Staffordshire Fire and Rescue Service have issued a stark warning to residents in Staffordshire – don’t drink and cook.
"The message here is simple – don’t drink and cook."
Station Manager, Mick Daniels
The warning comes following two incidents in North Staffordshire over the weekend where people had been under the influence of alcohol, started cooking and caused house fires.
The first incident took place on Friday evening at 9.45pm on Dawlish Drive in Bentilee. Crews were called to reports of a kitchen fire in a flat and on arrival found a 35 year old man outside with a neighbour.
Firefighters entered the property wearing breathing apparatus and used one hose reel jet to extinguish the fire, which had been started by an unattended chip pan. The man appeared to be intoxicated and had suffered some smoke inhalation.
Another incident took place on Wedgewood Street in Wolstanton in the early hours of Sunday morning. Crews were called to the premises by a friend of the occupant at around 1.20am and on arrival a strong smell of burning was present.
Crews investigated further and discovered a man inside a flat where a kitchen fire was in progress. A woman who also lives in the flat was found in a neighbouring flat; both appeared to be under the influence of alcohol and were disorientated.
Station Manager, Mick Daniels said: "In both incidents, the occupants appear to have been drinking and then proceeded to cook.

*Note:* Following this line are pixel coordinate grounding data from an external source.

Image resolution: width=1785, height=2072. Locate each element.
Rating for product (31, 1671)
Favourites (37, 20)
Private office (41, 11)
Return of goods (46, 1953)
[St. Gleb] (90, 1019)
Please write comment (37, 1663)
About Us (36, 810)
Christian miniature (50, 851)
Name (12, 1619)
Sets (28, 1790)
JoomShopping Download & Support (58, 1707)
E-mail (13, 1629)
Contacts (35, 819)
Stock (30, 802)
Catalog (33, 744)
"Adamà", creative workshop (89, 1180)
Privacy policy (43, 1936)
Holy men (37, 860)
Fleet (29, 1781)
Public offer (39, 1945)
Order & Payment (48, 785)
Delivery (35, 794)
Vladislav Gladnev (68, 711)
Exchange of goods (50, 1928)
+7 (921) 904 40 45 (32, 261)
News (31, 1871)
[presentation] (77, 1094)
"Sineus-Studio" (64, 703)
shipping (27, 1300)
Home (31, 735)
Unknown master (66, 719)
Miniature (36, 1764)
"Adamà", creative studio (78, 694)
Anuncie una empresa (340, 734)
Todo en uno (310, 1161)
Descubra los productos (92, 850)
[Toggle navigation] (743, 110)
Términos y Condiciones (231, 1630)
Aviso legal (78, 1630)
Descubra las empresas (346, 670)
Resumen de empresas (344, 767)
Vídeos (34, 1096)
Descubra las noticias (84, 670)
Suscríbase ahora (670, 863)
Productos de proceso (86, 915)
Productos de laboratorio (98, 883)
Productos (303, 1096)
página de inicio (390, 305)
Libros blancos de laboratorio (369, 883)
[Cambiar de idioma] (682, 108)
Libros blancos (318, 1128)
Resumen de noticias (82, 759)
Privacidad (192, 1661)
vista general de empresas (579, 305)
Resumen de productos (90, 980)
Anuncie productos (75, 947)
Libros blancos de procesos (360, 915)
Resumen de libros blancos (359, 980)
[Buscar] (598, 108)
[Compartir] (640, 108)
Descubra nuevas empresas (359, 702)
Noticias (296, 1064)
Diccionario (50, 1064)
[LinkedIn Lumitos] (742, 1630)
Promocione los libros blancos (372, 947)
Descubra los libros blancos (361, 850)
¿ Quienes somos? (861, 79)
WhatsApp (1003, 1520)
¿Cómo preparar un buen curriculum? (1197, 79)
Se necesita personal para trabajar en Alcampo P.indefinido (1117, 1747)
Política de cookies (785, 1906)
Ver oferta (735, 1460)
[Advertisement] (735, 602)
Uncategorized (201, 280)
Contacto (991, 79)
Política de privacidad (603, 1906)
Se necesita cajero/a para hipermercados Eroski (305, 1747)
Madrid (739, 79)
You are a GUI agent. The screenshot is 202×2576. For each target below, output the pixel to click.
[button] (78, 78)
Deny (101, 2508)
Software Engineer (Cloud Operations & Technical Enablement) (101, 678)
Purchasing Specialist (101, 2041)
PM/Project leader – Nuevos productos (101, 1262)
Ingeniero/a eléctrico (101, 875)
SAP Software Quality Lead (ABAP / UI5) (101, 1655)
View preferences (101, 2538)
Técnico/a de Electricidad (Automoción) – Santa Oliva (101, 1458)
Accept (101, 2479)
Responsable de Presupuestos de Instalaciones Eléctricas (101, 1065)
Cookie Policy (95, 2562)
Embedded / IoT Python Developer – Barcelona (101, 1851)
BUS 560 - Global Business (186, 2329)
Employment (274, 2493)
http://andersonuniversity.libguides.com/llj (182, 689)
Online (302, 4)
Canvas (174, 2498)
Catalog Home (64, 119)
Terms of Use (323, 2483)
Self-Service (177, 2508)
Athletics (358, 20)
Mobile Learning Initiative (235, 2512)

It seems that they had fallen asleep after putting food in cooking appliances and the food then caught fire.
"Thankfully vigilant neighbours alerted the fire service about these incidents and the occupants of both flats were able to escape relatively unharmed. The message here is simple – don’t drink and cook.
"It doesn’t take long for unattended food to catch fire and whilst it’s common to get an attack of the munchies when you’ve had a drink it is not a good idea to attempt to cook when your abilities are impaired.
"You could sit down on the sofa, intending to go back to your food soon but seconds later you’ve closed your eyes and then you’re asleep and oblivious to the danger in your kitchen.
"It is also a common occurrence that people under the influence of alcohol do not hear their smoke alarms operating and so both of these incidents could have been far worse."
Staffordshire Fire and Rescue Service launched a cooking campaign in March which specifically targets people who may get an attack of the munchies after a night drinking and be tempted to start cooking - then fall asleep leaving their pan unattended.
As part of the campaign, a poster showing a man, beer in hand, asleep on the sofa whilst a pan catches fire on the hob in the kitchen entitled ‘Don’t Make Fast Food Your Last Food. Watch Your Pan.’ Statistics show that 45% of the fires in the last year involved people who were living alone and 1 in 3 fire deaths is alcohol related.